What’s inside (short version):

– Foundations: event-based model, users/sessions/events/parameters explained in simple language

– Implementation: property + data stream setup, GTM event tracking, custom dimensions/metrics, debugging

– Reporting: how to use the standard reports + explorations (funnels, paths, attribution) to answer real business questions

– Certification prep: 50 practice questions with answers and explanations + a 7-day crash plan

– Cheat sheets: one-page implementation checklist, event naming patterns, “which report answers which question”, exam-day reminders

It’s written for two types of people:

Marketers/analysts who are new to GA4 and want a structured path

People trying to pass the GA4 certification without wasting weeks jumping between random blog posts

If anyone’s interested, I’m happy to share the full study guide here and answer questions on implementation or exam prep. I listed it as a paid PDF (GA4 Mastery 2026) on Gumroad, but if you want to ask anything specific (e.g., “how would you track X?” or “how to prepare in 7 days?”), drop your question and I’ll reply in detail and reference the relevant parts of the guide.

reddit.com
u/Born_Lazy26 — 3 days ago

GA4 is confusing, so I wrote a full GA4 study guide – looking for feedback

I’ve been working with Google Analytics 4 a lot recently and noticed that most resources either (1) assume you already know GA4, or (2) are super high-level and don’t help you actually pass the certification or use it on real projects.

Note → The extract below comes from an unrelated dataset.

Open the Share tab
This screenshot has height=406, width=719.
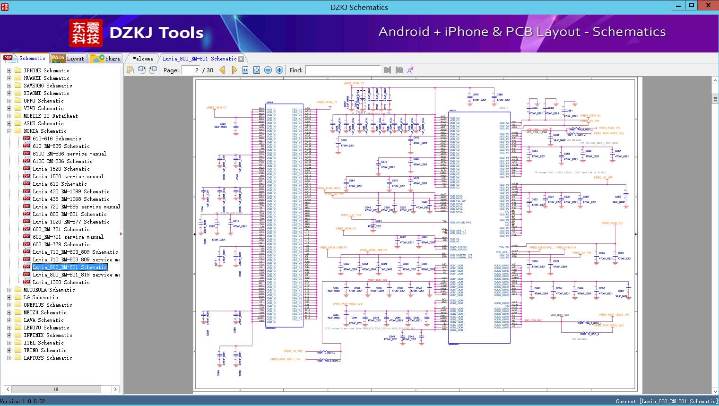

So I put together a GA4 study guide that combines beginner-friendly explanations + implementation checklists + reporting examples + certification prep in one place.

What’s inside (short version):

– Foundations: event-based model, users/sessions/events/parameters explained in simple language

– Implementation: property + data stream setup, GTM event tracking, custom dimensions/metrics, debugging

– Reporting: how to use the standard reports + explorations (funnels, paths, attribution) to answer real business questions

– Certification prep: 50 practice questions with answers and explanations + a 7-day crash plan

– Cheat sheets: one-page implementation checklist, event naming patterns, “which report answers which question”, exam-day reminders

It’s written for two types of people:

Marketers/analysts who are new to GA4 and want a structured path

People trying to pass the GA4 certification without wasting weeks jumping between random blog posts

If anyone’s interested, I’m happy to share the full study guide here and answer questions on implementation or exam prep. I listed it as a paid PDF (GA4 Mastery 2026) on Gumroad, but if you want to ask anything specific (e.g., “how would you track X?” or “how to prepare in 7 days?”), drop your question and I’ll reply in detail and reference the relevant parts of the guide.